Contributed by Lindsay Baldwin MBChB1,2, David Poller MBChB MRCPath1, David Ellison MD PhD2
1Department of Pathology, Queen Alexandra Hospital, Portsmouth, UK.
2Department of Pathology, Southampton General Hospital, UK.
Published on line in Febuary 2001
A man aged 78 years was hospitalized 4 weeks before his death with a history over 3 months of increasing dyspnea and malaise. Examination revealed atrial flutter and signs of chronic obstructive airways disease. Initial tests showed acute renal failure in association with a raised ESR (59mm/hr) and rheumatoid factor (92iu/ml; normal range, 0 - 40iu/ml). Tests for perinuclear anti-neutrophil cytoplasmic auto-antibodies (pANCA) were strongly positive, but negative for various anti-nuclear antibodies and cANCA. The patient's renal failure deteriorated markedly, and he died despite treatment with steroids.

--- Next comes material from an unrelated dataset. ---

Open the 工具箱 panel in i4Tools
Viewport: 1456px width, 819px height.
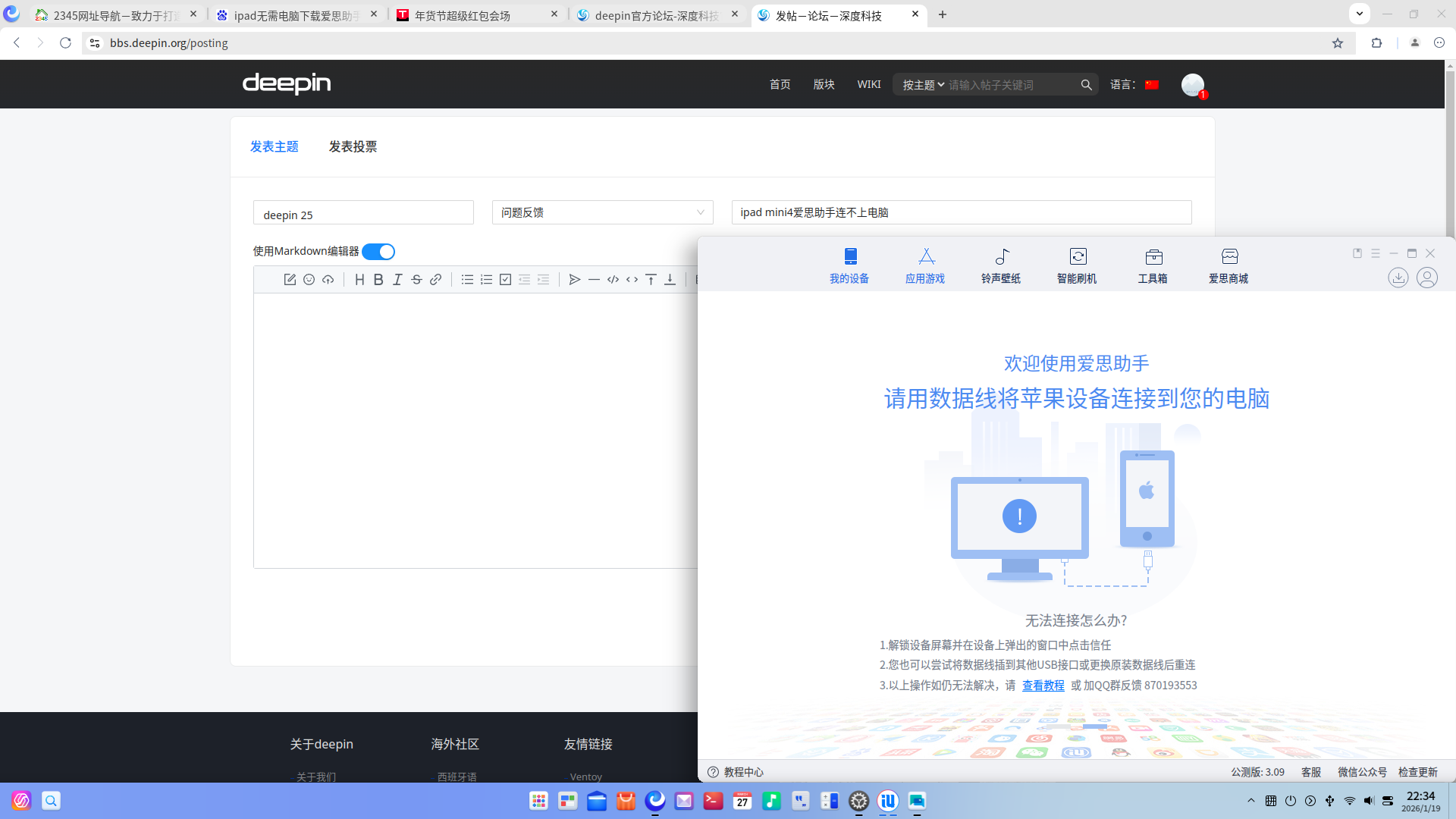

At autopsy, both kidneys (left, 165g; right 135g) showed mild nephrosclerosis and pale areas of infarction throughout their cortices. There was no evidence of urinary obstruction, or of macroscopic renal vascular occlusion. Moderate atrophy of the cerebellar vermis was the only abnormality on sectioning the brain (1335g). There was no macroscopic infarction. Arteries of the circle of Willis and vertebrobasilar system contained some plaques of atherosclerosis, but were otherwise normal. A large subarachnoid hemorrhage (SAH) surrounded the lower half of the spinal cord and cauda equina (Fig. 1). No arteriovenous malformation was found upon dissection of the hematoma, and the cord appeared normal.